Grey says I'm not allowed to spend lunch period in the nurse's office anymore because no one will take me seriously should the time ever come that I actually can't breathe, so I go to the gym and sit in on cheerleading practice instead. It's a pretty low-key affair. The squad takes up the far side of the court and Chris, his buddies and his new puppy, Jake, play a game of twenty-one on the opposite end.

It's sort of like old times except I'm not on top of the pyramid anymore. It was a relief for everyone the day I quit the squad. Jessie had been gone for a while. On a number of occasions I'd miscalculated how many shots of vodka you could down without going to class completely wasted, and anyway, I hadn't been showing up for practice for ages, and seeing as I was captain and everything...

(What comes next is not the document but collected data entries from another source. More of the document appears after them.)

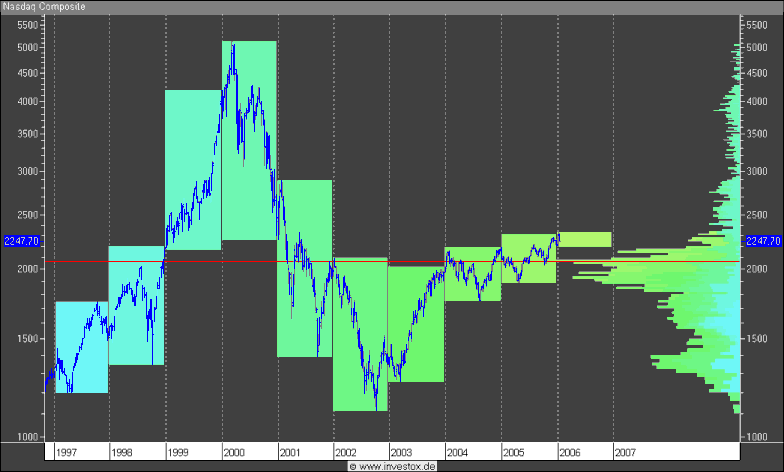Select the tall green year-2000 range box
The height and width of the screenshot is (472, 784).
(x=249, y=140)
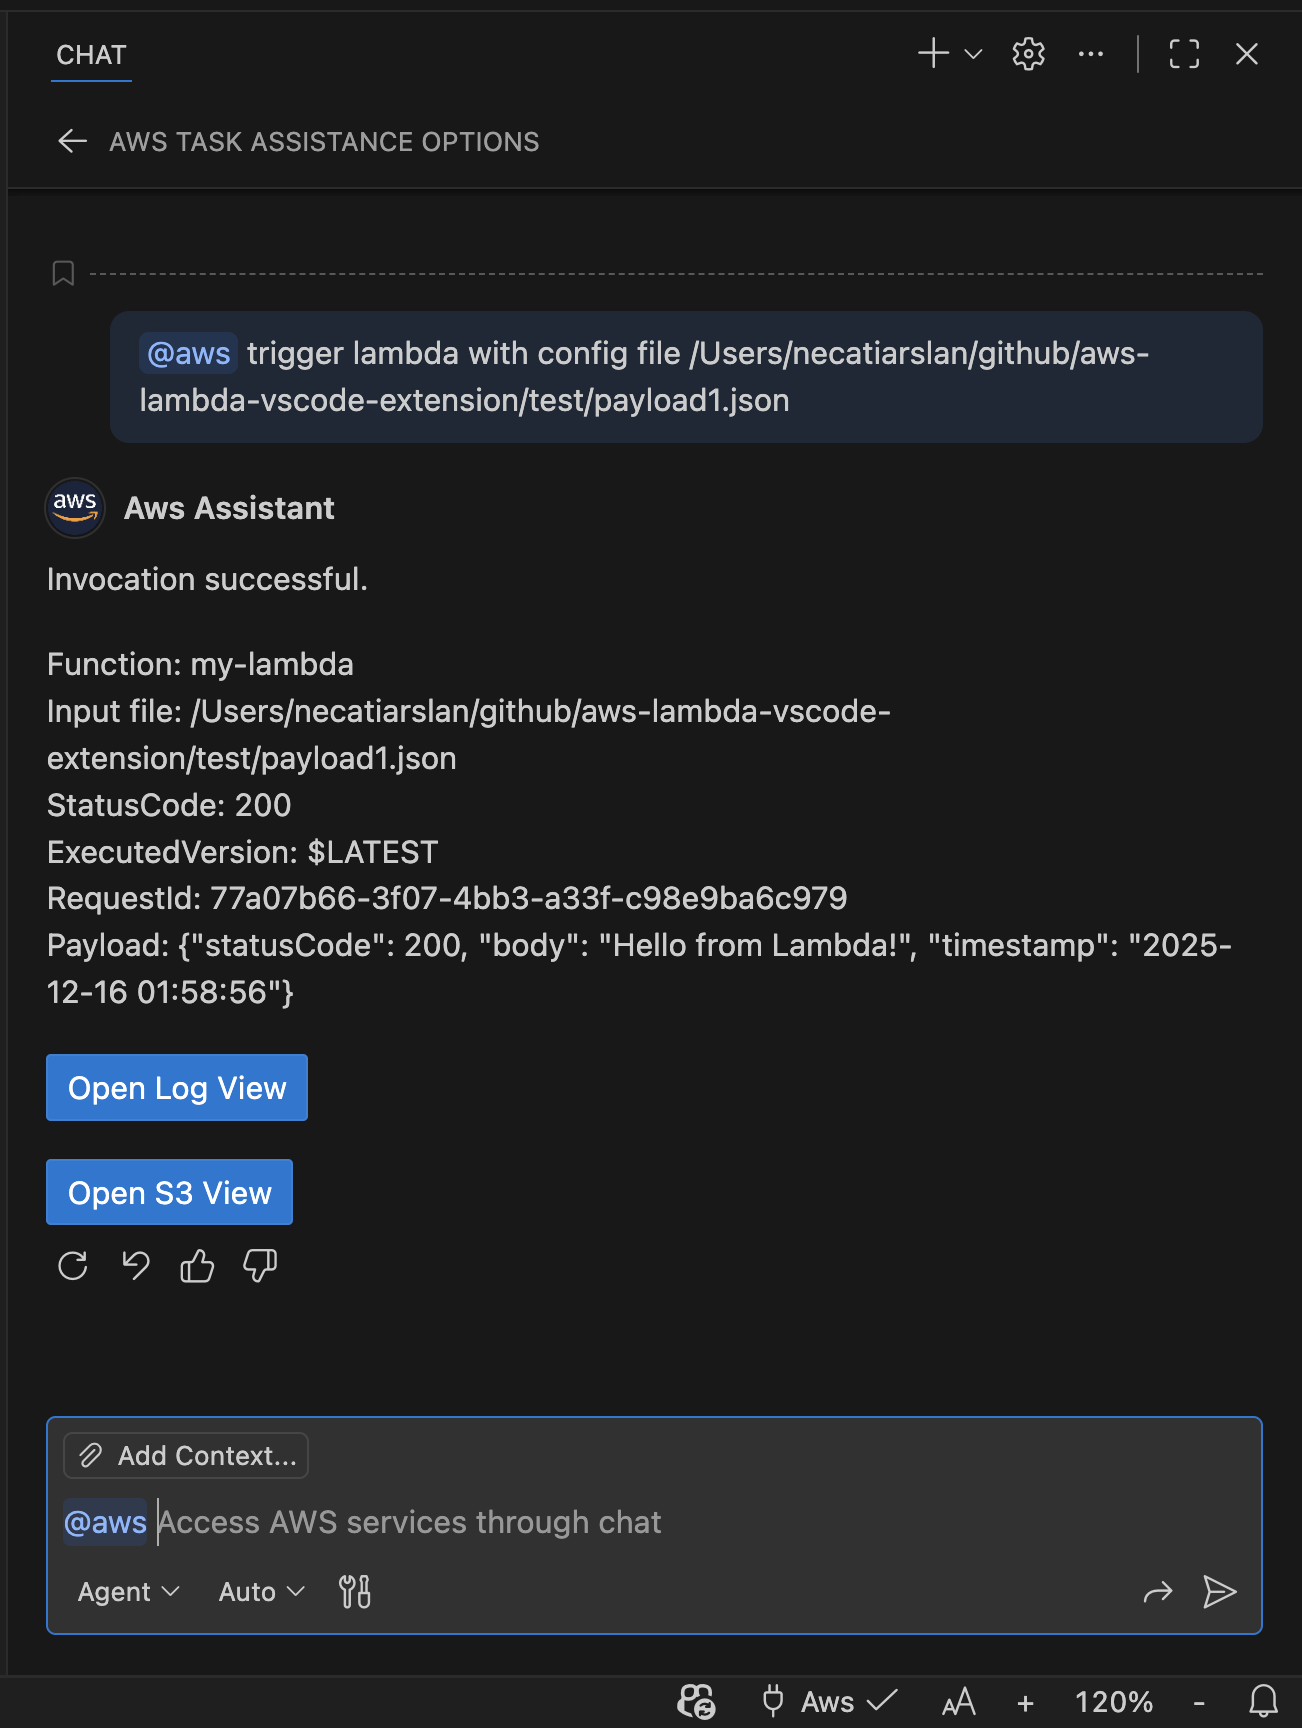Open Log View for the Lambda invocation
Viewport: 1302px width, 1728px height.
[176, 1087]
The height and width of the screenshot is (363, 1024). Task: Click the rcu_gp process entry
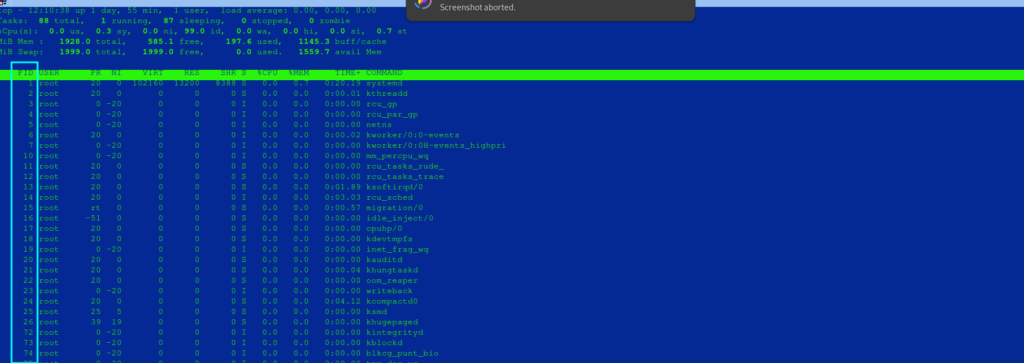pyautogui.click(x=382, y=104)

Becky made herself cry so it looked like she actually cared about my well-being, like she was only taking over captaining duties superreluctantly, but because her mascara wasn't waterproof she wound up looking so ridiculous I laughed in her face in front of the whole squad. What was supposed to be a superficially touching moment for the girls and me didn't end very well.

In fact, they hate me now.

I broke up with Chris pretty shortly after that.

"V-I-C-T-O-R-Y!"

Chris emerges champion of twenty-one and the boys start an impromptu mini-game, except for Jake, who doesn't know I know he's been watching me every chance he gets, these "subtle" glances out the corners of his eyes. He casually removes himself from the game and makes his way up the bleachers. Our impending encounter has already left me exhausted, but at least I look better today than I did Monday. Dress shoes on feet (they were under the bed), clean skirt and shirt. My hair's brushed and in a tight ponytail at the back of my head. I slept well last night.

He sits down beside me. "We got off on the wrong foot."

"Did we?" I inhale. "Ew. I hope you're going to shower before class."

"Or maybe there is no right foot with you."

Silence. Jake shifts, laughs nervously and runs a hand through his hair. People always get uncomfortable when I decide to shut up. You'd think it'd be the opposite, but no.

After a couple of minutes, he bravely soldiers on:

"Chris told me I had better things to do than talk to you, but I kind of wanted to do it anyway."

Oh, Chris. I owe him a thousand apologies, but I don't have the time and he doesn't want to hear them. Also, I'm not sorry.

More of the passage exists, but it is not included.